*** Dataset
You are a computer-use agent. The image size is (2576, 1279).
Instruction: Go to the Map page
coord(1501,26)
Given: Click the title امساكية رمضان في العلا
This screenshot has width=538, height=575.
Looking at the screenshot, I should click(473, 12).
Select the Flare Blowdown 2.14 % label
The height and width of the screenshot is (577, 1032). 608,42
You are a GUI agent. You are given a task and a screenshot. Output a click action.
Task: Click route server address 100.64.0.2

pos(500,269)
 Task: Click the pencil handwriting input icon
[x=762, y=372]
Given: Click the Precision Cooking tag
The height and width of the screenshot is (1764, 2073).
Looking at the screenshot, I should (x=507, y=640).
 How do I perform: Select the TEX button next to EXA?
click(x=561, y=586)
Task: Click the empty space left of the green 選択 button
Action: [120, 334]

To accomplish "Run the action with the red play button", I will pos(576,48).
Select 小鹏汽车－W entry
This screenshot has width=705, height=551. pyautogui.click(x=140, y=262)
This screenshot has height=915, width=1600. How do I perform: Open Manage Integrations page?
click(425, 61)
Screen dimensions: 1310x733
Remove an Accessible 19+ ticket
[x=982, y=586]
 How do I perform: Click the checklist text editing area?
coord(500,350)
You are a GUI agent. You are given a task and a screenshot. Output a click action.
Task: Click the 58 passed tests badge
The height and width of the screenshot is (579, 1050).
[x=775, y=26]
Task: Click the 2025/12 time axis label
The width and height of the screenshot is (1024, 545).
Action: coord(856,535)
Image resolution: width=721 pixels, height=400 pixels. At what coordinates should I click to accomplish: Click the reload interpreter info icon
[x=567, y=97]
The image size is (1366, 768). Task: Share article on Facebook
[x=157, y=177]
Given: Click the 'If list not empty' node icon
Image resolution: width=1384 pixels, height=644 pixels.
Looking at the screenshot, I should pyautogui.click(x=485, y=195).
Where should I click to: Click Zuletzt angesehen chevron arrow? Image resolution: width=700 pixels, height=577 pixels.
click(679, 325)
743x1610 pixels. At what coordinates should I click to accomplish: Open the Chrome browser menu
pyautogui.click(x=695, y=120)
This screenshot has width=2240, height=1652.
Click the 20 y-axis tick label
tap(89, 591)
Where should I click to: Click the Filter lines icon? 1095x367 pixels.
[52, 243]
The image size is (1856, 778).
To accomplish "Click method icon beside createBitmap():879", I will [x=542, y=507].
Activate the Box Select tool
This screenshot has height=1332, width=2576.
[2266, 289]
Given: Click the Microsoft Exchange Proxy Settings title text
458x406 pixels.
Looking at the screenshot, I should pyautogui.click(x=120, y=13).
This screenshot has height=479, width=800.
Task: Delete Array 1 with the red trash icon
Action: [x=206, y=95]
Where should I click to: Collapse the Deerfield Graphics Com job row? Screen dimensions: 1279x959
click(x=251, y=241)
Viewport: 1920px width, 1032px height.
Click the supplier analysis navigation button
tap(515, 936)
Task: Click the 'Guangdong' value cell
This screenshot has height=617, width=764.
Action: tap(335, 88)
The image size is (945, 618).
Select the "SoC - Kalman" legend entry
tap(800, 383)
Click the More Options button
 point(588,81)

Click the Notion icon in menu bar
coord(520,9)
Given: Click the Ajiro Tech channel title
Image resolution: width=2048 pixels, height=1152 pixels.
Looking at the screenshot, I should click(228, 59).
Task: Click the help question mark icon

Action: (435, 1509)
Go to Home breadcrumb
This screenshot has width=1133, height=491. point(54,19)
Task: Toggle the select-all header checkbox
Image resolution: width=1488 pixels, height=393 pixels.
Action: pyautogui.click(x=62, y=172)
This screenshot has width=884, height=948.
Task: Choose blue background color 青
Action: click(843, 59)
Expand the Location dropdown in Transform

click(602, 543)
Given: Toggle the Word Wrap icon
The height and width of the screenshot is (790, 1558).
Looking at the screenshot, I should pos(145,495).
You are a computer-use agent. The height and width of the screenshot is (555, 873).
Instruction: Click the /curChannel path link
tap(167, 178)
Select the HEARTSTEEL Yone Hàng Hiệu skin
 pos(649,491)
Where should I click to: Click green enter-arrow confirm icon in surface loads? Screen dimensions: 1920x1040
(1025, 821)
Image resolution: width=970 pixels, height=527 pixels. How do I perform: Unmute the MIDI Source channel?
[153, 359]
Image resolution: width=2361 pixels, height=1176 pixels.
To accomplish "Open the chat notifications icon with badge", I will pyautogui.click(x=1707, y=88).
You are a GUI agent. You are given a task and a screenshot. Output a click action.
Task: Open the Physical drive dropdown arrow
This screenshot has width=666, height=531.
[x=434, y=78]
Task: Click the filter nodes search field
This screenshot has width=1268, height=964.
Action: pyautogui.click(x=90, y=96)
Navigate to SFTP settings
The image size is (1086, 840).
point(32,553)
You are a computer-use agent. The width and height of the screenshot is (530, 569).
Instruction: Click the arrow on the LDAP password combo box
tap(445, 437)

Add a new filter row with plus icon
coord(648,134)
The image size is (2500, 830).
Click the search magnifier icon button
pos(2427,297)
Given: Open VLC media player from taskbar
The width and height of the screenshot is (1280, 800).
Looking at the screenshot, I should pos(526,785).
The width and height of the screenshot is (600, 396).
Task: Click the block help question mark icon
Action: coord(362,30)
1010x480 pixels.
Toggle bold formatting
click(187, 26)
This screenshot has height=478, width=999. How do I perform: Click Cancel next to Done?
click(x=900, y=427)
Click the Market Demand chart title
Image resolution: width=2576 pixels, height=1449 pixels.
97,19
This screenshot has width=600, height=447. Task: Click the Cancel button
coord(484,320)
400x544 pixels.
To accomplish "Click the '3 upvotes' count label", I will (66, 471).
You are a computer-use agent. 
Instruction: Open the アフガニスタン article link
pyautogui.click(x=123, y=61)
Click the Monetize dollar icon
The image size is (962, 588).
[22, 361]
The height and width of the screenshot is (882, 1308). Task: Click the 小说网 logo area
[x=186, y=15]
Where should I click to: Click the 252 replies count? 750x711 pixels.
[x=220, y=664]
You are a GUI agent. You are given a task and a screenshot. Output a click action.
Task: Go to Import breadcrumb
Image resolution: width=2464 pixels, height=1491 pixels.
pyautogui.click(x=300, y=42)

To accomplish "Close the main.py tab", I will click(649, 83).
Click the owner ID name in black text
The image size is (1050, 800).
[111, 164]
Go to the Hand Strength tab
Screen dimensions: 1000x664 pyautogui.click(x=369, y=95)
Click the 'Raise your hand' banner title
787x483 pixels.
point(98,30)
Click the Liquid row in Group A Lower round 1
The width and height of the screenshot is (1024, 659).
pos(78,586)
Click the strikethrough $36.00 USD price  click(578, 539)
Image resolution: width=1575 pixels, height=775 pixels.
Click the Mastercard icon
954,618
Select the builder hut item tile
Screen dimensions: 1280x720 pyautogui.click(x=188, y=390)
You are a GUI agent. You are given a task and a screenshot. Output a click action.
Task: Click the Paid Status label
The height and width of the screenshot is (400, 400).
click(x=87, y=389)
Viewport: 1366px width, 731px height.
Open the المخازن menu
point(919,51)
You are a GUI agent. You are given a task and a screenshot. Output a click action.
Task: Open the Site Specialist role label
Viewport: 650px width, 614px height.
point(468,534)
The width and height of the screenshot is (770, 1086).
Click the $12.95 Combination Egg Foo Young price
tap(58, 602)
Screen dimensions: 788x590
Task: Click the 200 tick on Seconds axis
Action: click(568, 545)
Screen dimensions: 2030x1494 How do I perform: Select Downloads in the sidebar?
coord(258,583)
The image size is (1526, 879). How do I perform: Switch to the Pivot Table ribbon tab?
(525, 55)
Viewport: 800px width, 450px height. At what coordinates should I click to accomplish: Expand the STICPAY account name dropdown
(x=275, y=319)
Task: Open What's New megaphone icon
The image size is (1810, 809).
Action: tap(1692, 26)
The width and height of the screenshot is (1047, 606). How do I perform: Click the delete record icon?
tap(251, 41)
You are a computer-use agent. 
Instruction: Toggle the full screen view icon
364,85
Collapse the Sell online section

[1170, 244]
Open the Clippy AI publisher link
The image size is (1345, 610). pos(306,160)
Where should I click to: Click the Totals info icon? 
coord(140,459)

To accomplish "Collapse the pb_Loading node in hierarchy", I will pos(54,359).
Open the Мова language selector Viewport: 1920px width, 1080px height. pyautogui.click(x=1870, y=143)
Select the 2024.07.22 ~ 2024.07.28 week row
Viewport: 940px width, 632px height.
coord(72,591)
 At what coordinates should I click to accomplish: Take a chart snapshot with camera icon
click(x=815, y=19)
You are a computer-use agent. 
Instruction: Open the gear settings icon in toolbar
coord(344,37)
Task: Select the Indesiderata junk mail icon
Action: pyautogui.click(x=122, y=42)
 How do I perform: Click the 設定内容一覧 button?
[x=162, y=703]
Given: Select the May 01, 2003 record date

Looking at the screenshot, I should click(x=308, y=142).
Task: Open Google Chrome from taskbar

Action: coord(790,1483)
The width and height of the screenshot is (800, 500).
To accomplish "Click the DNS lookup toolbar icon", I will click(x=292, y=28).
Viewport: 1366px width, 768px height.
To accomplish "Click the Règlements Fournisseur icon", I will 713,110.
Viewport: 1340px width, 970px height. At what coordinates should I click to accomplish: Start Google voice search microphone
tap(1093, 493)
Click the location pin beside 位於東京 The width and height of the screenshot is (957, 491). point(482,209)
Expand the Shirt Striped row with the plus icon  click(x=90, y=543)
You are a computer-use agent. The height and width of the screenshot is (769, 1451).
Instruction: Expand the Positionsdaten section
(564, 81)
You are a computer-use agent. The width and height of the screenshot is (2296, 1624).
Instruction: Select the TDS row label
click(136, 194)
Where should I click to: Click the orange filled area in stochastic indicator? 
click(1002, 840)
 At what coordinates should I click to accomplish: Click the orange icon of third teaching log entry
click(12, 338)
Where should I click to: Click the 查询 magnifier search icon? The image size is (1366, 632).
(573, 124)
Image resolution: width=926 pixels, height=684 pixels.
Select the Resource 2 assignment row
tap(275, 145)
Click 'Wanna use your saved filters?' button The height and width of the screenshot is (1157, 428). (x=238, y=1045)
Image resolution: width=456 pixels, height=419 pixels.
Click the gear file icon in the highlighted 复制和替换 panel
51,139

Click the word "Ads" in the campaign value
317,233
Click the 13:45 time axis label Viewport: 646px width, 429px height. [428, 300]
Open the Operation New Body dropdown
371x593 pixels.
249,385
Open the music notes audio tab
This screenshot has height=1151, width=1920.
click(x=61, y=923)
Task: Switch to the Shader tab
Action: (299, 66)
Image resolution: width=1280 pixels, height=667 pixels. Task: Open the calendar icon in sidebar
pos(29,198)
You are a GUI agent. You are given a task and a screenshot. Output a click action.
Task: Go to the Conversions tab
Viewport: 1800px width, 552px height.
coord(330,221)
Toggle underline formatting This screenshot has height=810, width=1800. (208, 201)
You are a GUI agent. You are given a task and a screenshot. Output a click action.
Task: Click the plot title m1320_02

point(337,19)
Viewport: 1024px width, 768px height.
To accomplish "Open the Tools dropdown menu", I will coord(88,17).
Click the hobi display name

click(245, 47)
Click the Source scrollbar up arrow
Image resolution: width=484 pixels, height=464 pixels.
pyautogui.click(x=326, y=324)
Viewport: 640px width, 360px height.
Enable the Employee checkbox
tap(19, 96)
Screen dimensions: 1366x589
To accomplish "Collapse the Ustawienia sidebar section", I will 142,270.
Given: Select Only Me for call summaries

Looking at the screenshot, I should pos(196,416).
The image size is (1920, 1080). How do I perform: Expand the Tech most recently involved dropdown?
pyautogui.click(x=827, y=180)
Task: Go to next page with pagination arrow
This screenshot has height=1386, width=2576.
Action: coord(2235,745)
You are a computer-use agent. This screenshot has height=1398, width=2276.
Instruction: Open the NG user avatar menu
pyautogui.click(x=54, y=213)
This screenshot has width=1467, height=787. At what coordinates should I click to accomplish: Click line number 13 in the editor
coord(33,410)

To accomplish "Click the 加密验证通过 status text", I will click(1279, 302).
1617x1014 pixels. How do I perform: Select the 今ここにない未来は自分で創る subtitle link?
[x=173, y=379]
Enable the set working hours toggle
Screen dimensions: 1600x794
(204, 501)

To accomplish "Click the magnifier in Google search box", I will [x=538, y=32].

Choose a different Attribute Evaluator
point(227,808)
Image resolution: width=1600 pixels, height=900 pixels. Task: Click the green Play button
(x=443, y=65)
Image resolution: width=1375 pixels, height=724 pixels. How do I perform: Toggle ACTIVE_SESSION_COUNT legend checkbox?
******
■ Given problem
Can you quote, word for word, the lines that begin at the one containing "At what coordinates should I click to accomplish: Take" and stop after the one containing "Looking at the screenshot, I should click(x=308, y=142)."?

■ Solution to the exercise
 At what coordinates should I click to accomplish: Take a chart snapshot with camera icon
click(x=815, y=19)
You are a computer-use agent. 
Instruction: Open the gear settings icon in toolbar
coord(344,37)
Task: Select the Indesiderata junk mail icon
Action: pyautogui.click(x=122, y=42)
 How do I perform: Click the 設定内容一覧 button?
[x=162, y=703]
Given: Select the May 01, 2003 record date

Looking at the screenshot, I should click(x=308, y=142).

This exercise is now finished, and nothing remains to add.